I was hesitant, at first, as I’m sure he was, as it is always difficult to define the playwright/director relationship, especially when you have never worked with a person. My experience has been limited to working with one student director (Drew Kopas) and one professional director (Clyde Simon); so expanding the portfolio of directorial relationships came with reservations and concerns. Again, Brian has been great and demonstrated his commitment to the project when we met at the Phoenix Coffee in Cleveland Heights and he broke out chess pieces, diagrams, and sticky notes to demonstrate how he saw characters moving in the three dimensional space of the stage. Brian discussed configurations of the space, movement of characters within the space, concerns over where characters would be when not active in the space, and so on. Needless to say, it was a productive meeting and gave me confidence that the director was both interested and concerned about the play. It was interesting to listen also to Brian’s interest in teaching the audience to see the play based on certain light cues (which I included in the script) as well as audio cues, which I did not. Other things of interest included subtle things like the color coordination of hair of actors (related characters) in the play, and so forth. That is, Brian had not only become familiar with the play, but was crafting a vision of his own for the play. That is both delightful and challenging, as I must remind myself that theater is a participatory art form in which many people have role and that the director’s vision is just as important as the playwrights.

Soon after that meeting, I went home and examined the actors required for the characters in the play (I have 21 characters distributed across 7 actors) and looked again at the timing of their presence on stage, and set along my character breakdown as well as my description of the play:

What do you author and what authors you?
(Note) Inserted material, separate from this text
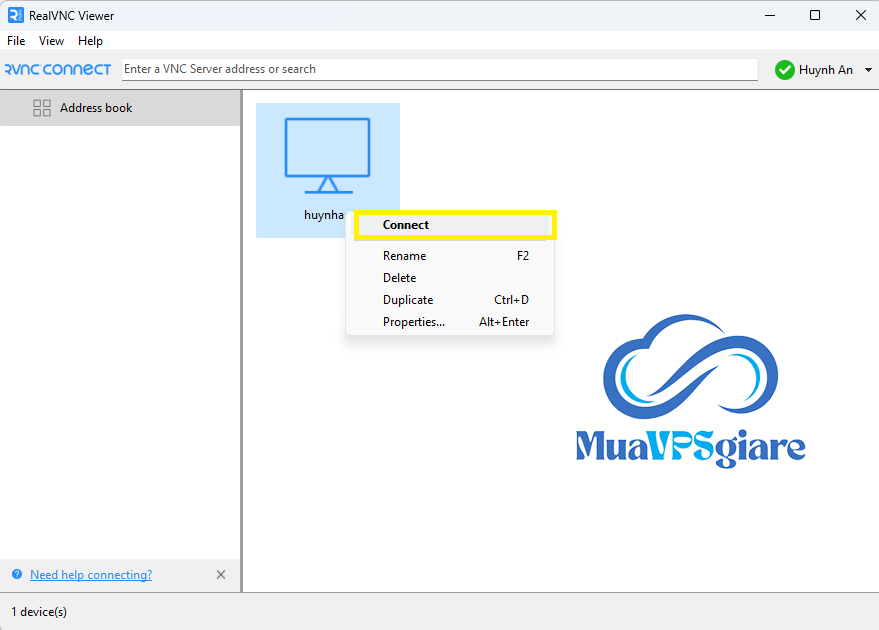Click the huynha computer monitor icon

pos(327,155)
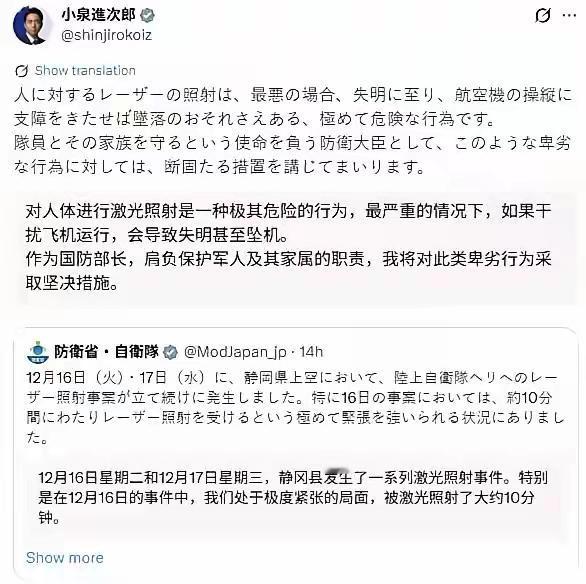Open the 14h timestamp of quoted post
Viewport: 586px width, 584px height.
pyautogui.click(x=311, y=352)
One young woman’s life is explored via the metatheatrical act of play creation. By combining myth, fairy tale, personal history, dress making and play making, layers of conscious reality are laid bare and meaning in one woman’s life is prodded, crucified, drawn and quartered, and reconstructed again and again and again.

I look forward to upcoming meetings and will post more as we move along.

Playwright who resonantes with me right now at this moment as we speak currently this second…and why

December 8th, 2009 No comments

I think the playwright whose work most resonates with me, right now, is Paula Vogel and her play How I Learned to Drive

I think this is the case because I have been struggling with an idea I have for a play, and have been struggling for some time, with the shape of it.  I heard something from Mike Geither recently that resonated with me; Geither said that he’s coming to realize that the structure or the form of a play is what is important, and I whole heartedly agree, and I think there should be a playwriting class dedicated solely to that topic.  In fact, I’m beginning to think that this is actually where the art lies.  I have heard in describing postmodern art forms, more times than I care to mention, that the form is the meaning, and I never really quite got what that was driving at, but more and more as I read plays I am coming to understand exactly what that means.  If we presented every playwright with the exact same story: plot, narrative, characters, etc, and asked them to turn it into a play, it is clear that we would have as diverse a set of plays at the end as we have already had presented to us.  Structurally, stylistically, vocally, in tableaux, image, symbol, language, and in use of space we would see a full range of possibilities for how plays can be constructed. 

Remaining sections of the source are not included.